A la hora de marchar a la ciudad, me preguntaban el por qué de esa nostalgia del pueblo y del deseo de regresar una y otra vez. Me resultaba difícil explicar las experiencias y las cosas que nunca encontrarían en la gran urbe y que mis amigos que no tenían pueblo, eran incapaces de entender.
En el pueblo te olvidabas hasta de la televisión y de otras cosas que parecían imprescindibles para sumergirte en un mundo diferente, una vida tradicional y rural. Había burros, cabras, lechería, naturaleza, pantano, campo, olivos, viñas, canal, huertas con sus albercas, oficios tradicionales y el enigmático mundo de las tiendas de ultramarinos, como las de Víctor, Filomeno y Emerenciano.
Decía Federico García Lorca, genio nacido en el precioso pueblo granadino de Fuentevaqueros y criado en el no menos maravilloso de Asquerosa, ahora Valderrubio, que “Los pueblos son libros. Las ciudades periódicos mentirosos.» Seguramente quien no tenga pueblo tendrá difícil entender tan genial reflexión, que no puede definir mejor la diferencia entre el pueblo y la ciudad.
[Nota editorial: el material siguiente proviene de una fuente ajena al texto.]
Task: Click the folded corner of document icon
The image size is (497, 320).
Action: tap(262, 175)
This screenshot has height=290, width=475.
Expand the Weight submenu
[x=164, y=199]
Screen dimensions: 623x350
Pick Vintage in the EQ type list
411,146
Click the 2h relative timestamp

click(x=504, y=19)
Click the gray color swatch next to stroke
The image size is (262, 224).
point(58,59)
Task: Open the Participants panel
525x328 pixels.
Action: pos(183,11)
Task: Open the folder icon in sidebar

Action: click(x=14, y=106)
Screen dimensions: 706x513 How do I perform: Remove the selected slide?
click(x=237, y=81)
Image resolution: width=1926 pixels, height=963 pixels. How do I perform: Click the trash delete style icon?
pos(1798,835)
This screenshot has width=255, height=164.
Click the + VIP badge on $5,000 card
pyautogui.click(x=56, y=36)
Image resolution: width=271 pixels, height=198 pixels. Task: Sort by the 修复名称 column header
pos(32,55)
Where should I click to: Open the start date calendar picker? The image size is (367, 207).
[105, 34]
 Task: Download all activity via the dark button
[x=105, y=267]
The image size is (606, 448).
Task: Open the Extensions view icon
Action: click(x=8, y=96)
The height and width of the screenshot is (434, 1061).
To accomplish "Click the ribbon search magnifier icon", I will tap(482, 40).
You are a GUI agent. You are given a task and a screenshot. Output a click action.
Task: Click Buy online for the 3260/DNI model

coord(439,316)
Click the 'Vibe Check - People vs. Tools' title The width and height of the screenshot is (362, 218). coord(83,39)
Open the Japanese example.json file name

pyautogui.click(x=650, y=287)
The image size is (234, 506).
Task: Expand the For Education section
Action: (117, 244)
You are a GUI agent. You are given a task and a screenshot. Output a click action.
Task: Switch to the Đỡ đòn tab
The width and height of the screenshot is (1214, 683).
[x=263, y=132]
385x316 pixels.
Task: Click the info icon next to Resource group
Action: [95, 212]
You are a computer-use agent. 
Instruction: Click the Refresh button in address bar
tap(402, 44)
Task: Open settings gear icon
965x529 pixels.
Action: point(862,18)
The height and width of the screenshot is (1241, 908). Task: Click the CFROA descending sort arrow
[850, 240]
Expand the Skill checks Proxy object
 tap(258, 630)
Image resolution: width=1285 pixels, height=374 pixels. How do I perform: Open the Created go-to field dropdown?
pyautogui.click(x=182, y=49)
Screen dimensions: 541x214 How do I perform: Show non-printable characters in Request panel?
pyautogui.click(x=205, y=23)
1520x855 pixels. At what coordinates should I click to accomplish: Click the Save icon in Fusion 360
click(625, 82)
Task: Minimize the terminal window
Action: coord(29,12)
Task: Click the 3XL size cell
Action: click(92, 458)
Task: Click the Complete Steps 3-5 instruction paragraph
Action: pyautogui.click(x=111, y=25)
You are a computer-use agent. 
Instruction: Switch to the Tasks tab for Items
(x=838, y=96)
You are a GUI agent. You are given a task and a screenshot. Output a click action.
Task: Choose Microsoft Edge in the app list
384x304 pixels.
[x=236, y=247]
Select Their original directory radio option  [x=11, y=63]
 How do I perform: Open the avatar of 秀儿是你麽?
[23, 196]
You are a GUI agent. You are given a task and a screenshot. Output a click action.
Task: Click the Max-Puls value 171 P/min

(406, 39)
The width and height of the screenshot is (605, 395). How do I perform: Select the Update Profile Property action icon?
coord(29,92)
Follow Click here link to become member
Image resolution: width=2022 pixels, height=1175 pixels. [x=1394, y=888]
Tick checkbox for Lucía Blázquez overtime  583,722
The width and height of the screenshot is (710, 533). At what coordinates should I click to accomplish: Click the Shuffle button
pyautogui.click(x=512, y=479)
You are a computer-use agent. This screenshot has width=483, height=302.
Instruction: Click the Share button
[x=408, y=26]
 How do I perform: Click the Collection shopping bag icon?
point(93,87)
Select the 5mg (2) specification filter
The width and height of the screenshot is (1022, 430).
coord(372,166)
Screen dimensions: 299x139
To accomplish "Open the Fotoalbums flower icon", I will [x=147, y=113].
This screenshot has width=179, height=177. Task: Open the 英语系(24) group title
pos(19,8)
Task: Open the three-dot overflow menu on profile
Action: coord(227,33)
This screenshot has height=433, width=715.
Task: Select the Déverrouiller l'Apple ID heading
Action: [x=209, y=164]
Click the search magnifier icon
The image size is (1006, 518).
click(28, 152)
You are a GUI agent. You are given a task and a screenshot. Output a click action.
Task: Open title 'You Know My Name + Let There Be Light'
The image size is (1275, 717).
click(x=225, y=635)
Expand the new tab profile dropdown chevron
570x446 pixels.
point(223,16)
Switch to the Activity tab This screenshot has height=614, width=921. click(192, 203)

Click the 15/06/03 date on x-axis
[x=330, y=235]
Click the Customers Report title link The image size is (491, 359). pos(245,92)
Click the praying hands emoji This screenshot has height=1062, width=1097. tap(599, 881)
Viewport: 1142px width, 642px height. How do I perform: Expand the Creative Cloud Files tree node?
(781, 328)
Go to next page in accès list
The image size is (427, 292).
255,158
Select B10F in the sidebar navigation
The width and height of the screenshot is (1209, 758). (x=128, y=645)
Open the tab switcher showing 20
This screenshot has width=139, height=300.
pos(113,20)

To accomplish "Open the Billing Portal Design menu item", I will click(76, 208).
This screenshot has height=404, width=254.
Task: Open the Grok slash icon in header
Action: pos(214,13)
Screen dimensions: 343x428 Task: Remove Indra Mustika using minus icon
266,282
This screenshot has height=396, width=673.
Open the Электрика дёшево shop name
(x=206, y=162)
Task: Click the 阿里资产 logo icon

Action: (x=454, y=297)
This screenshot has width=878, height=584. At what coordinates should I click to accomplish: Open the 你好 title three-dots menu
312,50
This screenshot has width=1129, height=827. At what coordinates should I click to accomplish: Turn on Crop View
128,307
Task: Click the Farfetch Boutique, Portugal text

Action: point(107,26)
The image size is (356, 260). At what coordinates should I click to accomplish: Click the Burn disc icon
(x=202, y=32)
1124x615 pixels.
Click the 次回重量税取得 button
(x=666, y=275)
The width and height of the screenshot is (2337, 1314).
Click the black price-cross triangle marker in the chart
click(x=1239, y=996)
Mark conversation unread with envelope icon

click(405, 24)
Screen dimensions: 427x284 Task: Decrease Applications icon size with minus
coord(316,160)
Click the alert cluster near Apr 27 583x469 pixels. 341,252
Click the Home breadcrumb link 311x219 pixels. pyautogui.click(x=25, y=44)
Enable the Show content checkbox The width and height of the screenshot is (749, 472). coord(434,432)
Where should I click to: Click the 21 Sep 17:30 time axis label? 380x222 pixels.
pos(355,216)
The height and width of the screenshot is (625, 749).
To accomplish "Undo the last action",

Ahora los pueblos, aun manteniendo su identidad, se globalizan y se parecen mucho unos a otros, tristemente se van perdiendo los sabores de pueblo. El turismo de emigración se va diluyendo en su segunda generación, ya ni se usa el término «pisteros», para identificar a quienes llegábamos en vacaciones para dar buena cuenta de los guisos y manjares más tradicionales en casa de nuestros abuelos, o nuestras tías.
Con el transcurso de los años te das cuenta de lo importante que ha sido el pueblo en tu vida, pero si algo me llevo de mis veranos de infancia en el pueblo, es el disfrute de los mayores bailando el pasodoble, el tango, o los boleros en la verbena, recordando cómo giraban agarrados por la plaza y sintiendo como después de décadas juntos se siguen necesitando y por eso se quieren. Algo que nuestra generación ya no verá -y perdonen- en la puñetera vida.